Leticia passed her the Americano and, through sheer thirst – the inside of her mouth was as dry as a desert – she drank it rather too fast and found herself drunk almost immediately. As the tight corners of her mind slackened and billowed, she felt herself strangely cocooned. It was as though this was a place where nothing bad had ever happened, and Leticia was a woman to whom nothing bad had ever happened, and while she was here, in this room, with this woman, all would be well for evermore. She heard footsteps against the tiles in the hallway and more laug
hter.
‘Lilian!’ Leticia called around the half-open door. ‘Is that you?’
‘Yes, Mother, what is it?’ The voice sounded sulky but affectionate.
‘Come into the snug. I want you to meet someone.’
Arlette heard a small sigh, and then more footsteps.
‘Lilian, darling, this is Arlette De La Mare. Dolly’s girl.’
A tiny slip of a thing sidled through the door, big blue eyes like her mother, soft blond hair hanging long down her back in a plait. She was unthinkably pretty and wearing a dress that immediately made Arlette feel like a large ungainly man: lace and chiffon, in a shade of faded rose, low-waisted and demure with little pearls and rosettes of lace stitched all across it.

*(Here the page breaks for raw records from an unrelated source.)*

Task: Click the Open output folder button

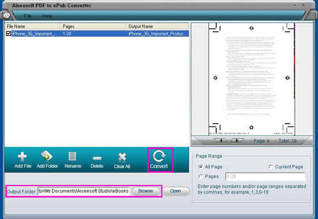Action: (175, 191)
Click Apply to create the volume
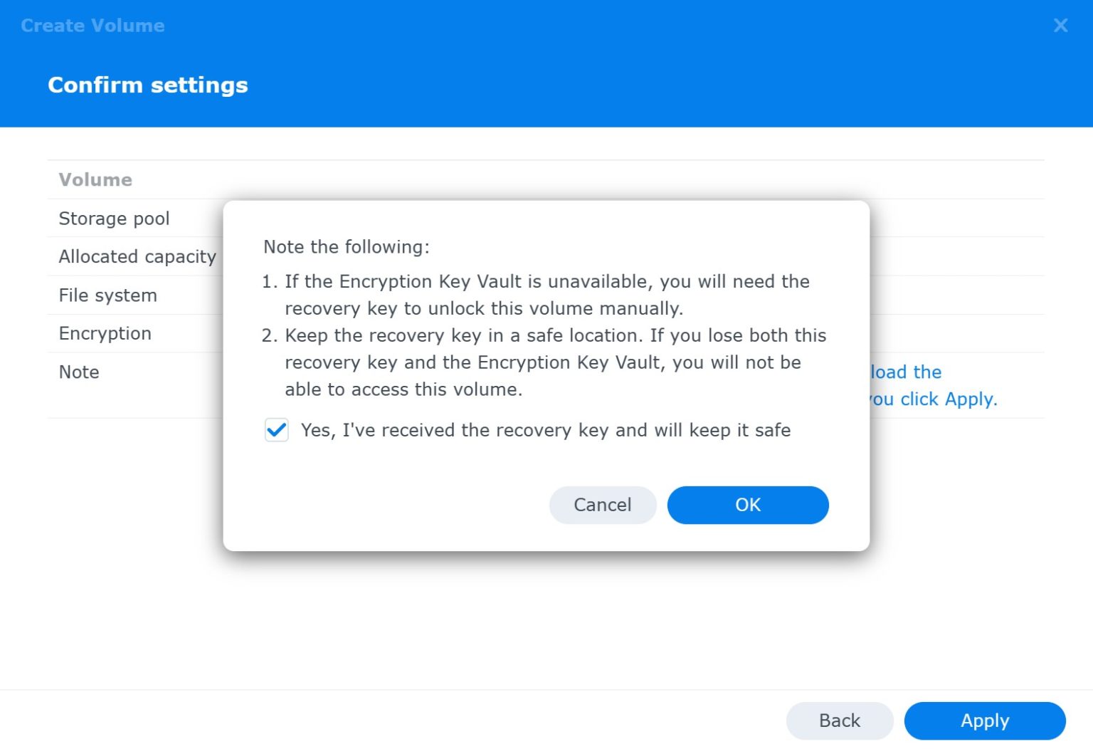 (984, 721)
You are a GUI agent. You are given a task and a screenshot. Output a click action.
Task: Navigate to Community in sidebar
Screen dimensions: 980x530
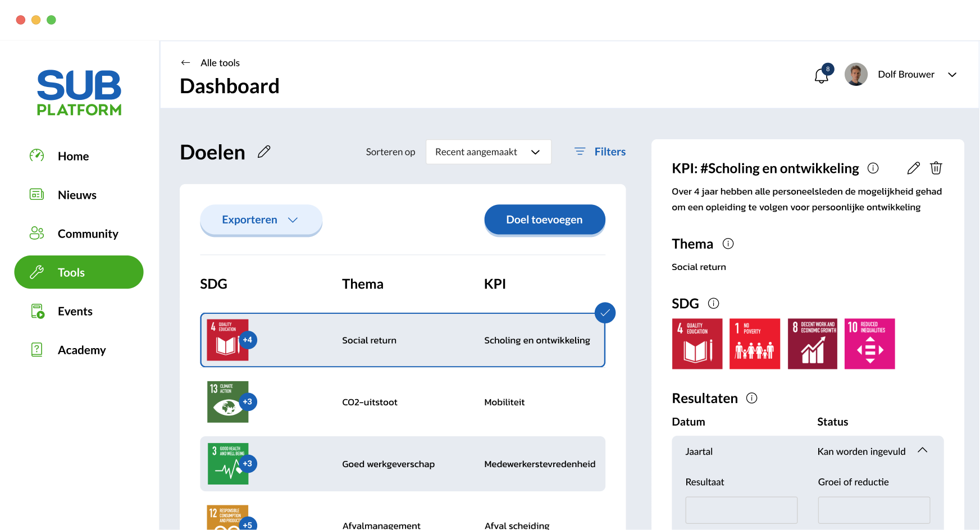click(x=88, y=234)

‘Good evening,’ she said, smiling and striding confidently across the room to shake Arlette by the hand, although she was, according to Arlette’s mother, only seventeen years old. ‘How lovely to meet you. Mother has told me all about your mother and her, and their strange childhood in the middle of the English Channel. I believe you are staying with us for a while?’
‘Yes,’ said Arlette, cursing herself for the almost perceptible slur of her words and for allowing herself to feel intimidated by a seventeen-year-old girl. ‘I’m here until I can find appropriate lodgings. I’m hoping to get a job of some description.’
‘Well, don’t feel you need to get a job and lodgings on my account. I’m delighted to have another girl in the house; too many boys as it is.’
Leticia had three boys, apparently. They were aged between sixteen and five. Two of them were at boarding school. The smallest one, Arlette assumed, was in bed.
‘I do hope you’ll be coming to my birthday party. It’s on Saturday night. It’s to be a masked ball.’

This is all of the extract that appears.